What is needed here is every entry, retyped exactly.

Items from a dataset:
|---|

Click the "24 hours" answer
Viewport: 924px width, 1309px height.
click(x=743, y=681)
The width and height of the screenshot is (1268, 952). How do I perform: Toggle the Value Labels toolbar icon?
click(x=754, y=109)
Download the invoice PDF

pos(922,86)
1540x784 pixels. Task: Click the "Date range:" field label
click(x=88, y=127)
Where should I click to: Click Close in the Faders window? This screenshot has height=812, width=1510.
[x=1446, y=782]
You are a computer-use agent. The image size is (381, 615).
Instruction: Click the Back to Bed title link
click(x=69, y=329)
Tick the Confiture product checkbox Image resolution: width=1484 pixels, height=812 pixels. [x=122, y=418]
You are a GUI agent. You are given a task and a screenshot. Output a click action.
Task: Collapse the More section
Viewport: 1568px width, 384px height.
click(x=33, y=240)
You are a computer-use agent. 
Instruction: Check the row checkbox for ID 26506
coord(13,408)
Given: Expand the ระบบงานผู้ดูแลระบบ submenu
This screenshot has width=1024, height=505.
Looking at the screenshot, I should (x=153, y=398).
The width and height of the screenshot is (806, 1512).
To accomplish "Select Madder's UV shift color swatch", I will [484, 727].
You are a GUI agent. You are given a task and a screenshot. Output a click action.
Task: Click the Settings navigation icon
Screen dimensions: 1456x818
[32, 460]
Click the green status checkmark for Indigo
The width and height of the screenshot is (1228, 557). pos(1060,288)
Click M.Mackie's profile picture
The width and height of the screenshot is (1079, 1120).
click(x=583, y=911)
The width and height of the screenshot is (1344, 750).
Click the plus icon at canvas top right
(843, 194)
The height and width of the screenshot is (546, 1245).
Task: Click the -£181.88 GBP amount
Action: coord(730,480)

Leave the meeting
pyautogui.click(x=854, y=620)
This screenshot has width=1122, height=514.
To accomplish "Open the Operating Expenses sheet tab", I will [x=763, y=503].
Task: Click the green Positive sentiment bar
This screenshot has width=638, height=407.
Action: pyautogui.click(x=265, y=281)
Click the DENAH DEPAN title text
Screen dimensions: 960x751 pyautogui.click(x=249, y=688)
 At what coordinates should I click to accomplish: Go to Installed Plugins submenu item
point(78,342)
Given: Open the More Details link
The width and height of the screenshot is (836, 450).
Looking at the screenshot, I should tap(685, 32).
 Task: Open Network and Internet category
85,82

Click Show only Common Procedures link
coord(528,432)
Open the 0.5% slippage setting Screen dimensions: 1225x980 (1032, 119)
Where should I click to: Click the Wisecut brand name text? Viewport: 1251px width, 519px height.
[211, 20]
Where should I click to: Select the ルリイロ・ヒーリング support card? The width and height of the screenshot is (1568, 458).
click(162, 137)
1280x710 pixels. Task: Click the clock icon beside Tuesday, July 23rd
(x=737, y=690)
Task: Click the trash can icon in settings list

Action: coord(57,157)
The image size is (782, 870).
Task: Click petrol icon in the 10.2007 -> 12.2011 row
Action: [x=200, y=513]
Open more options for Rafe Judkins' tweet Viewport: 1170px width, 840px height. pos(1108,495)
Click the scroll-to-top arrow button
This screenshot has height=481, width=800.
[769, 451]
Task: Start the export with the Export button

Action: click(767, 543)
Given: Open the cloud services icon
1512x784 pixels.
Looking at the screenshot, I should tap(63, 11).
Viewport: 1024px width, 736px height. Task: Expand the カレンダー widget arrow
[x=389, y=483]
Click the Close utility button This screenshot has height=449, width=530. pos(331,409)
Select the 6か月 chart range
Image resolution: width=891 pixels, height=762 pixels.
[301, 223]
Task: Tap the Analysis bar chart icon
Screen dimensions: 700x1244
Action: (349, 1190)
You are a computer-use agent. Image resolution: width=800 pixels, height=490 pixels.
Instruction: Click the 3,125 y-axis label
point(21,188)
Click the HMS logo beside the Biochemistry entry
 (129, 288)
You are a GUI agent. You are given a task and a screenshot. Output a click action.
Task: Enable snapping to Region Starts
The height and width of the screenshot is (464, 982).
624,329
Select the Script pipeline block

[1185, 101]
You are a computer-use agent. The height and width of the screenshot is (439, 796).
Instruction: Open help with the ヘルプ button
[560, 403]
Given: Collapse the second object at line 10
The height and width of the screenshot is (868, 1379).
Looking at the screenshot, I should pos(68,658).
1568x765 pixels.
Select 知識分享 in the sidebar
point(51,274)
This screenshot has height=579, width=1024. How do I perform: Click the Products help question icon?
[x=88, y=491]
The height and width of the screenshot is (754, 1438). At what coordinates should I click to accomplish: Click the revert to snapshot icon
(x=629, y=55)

|---|

• Result:
Click the "24 hours" answer
Viewport: 924px width, 1309px height.
click(x=743, y=681)
The width and height of the screenshot is (1268, 952). How do I perform: Toggle the Value Labels toolbar icon?
click(x=754, y=109)
Download the invoice PDF

pos(922,86)
1540x784 pixels. Task: Click the "Date range:" field label
click(x=88, y=127)
Where should I click to: Click Close in the Faders window? This screenshot has height=812, width=1510.
[x=1446, y=782]
You are a computer-use agent. The image size is (381, 615).
Instruction: Click the Back to Bed title link
click(x=69, y=329)
Tick the Confiture product checkbox Image resolution: width=1484 pixels, height=812 pixels. [x=122, y=418]
You are a GUI agent. You are given a task and a screenshot. Output a click action.
Task: Collapse the More section
Viewport: 1568px width, 384px height.
click(x=33, y=240)
You are a computer-use agent. 
Instruction: Check the row checkbox for ID 26506
coord(13,408)
Given: Expand the ระบบงานผู้ดูแลระบบ submenu
This screenshot has width=1024, height=505.
Looking at the screenshot, I should (x=153, y=398).
The width and height of the screenshot is (806, 1512).
To accomplish "Select Madder's UV shift color swatch", I will [484, 727].
You are a GUI agent. You are given a task and a screenshot. Output a click action.
Task: Click the Settings navigation icon
Screen dimensions: 1456x818
[32, 460]
Click the green status checkmark for Indigo
The width and height of the screenshot is (1228, 557). pos(1060,288)
Click M.Mackie's profile picture
The width and height of the screenshot is (1079, 1120).
click(x=583, y=911)
The width and height of the screenshot is (1344, 750).
Click the plus icon at canvas top right
(843, 194)
The height and width of the screenshot is (546, 1245).
Task: Click the -£181.88 GBP amount
Action: coord(730,480)

Leave the meeting
pyautogui.click(x=854, y=620)
This screenshot has width=1122, height=514.
To accomplish "Open the Operating Expenses sheet tab", I will [x=763, y=503].
Task: Click the green Positive sentiment bar
This screenshot has width=638, height=407.
Action: pyautogui.click(x=265, y=281)
Click the DENAH DEPAN title text
Screen dimensions: 960x751 pyautogui.click(x=249, y=688)
 At what coordinates should I click to accomplish: Go to Installed Plugins submenu item
point(78,342)
Given: Open the More Details link
The width and height of the screenshot is (836, 450).
Looking at the screenshot, I should tap(685, 32).
 Task: Open Network and Internet category
85,82

Click Show only Common Procedures link
coord(528,432)
Open the 0.5% slippage setting Screen dimensions: 1225x980 (1032, 119)
Where should I click to: Click the Wisecut brand name text? Viewport: 1251px width, 519px height.
[211, 20]
Where should I click to: Select the ルリイロ・ヒーリング support card? The width and height of the screenshot is (1568, 458).
click(162, 137)
1280x710 pixels. Task: Click the clock icon beside Tuesday, July 23rd
(x=737, y=690)
Task: Click the trash can icon in settings list

Action: coord(57,157)
The image size is (782, 870).
Task: Click petrol icon in the 10.2007 -> 12.2011 row
Action: [x=200, y=513]
Open more options for Rafe Judkins' tweet Viewport: 1170px width, 840px height. pos(1108,495)
Click the scroll-to-top arrow button
This screenshot has height=481, width=800.
[769, 451]
Task: Start the export with the Export button

Action: click(767, 543)
Given: Open the cloud services icon
1512x784 pixels.
Looking at the screenshot, I should tap(63, 11).
Viewport: 1024px width, 736px height. Task: Expand the カレンダー widget arrow
[x=389, y=483]
Click the Close utility button This screenshot has height=449, width=530. pos(331,409)
Select the 6か月 chart range
Image resolution: width=891 pixels, height=762 pixels.
[301, 223]
Task: Tap the Analysis bar chart icon
Screen dimensions: 700x1244
Action: (349, 1190)
You are a computer-use agent. Image resolution: width=800 pixels, height=490 pixels.
Instruction: Click the 3,125 y-axis label
point(21,188)
Click the HMS logo beside the Biochemistry entry
 (129, 288)
You are a GUI agent. You are given a task and a screenshot. Output a click action.
Task: Enable snapping to Region Starts
The height and width of the screenshot is (464, 982).
624,329
Select the Script pipeline block

[1185, 101]
You are a computer-use agent. The height and width of the screenshot is (439, 796).
Instruction: Open help with the ヘルプ button
[560, 403]
Given: Collapse the second object at line 10
The height and width of the screenshot is (868, 1379).
Looking at the screenshot, I should pos(68,658).
1568x765 pixels.
Select 知識分享 in the sidebar
point(51,274)
This screenshot has height=579, width=1024. How do I perform: Click the Products help question icon?
[x=88, y=491]
The height and width of the screenshot is (754, 1438). At what coordinates should I click to accomplish: Click the revert to snapshot icon
(x=629, y=55)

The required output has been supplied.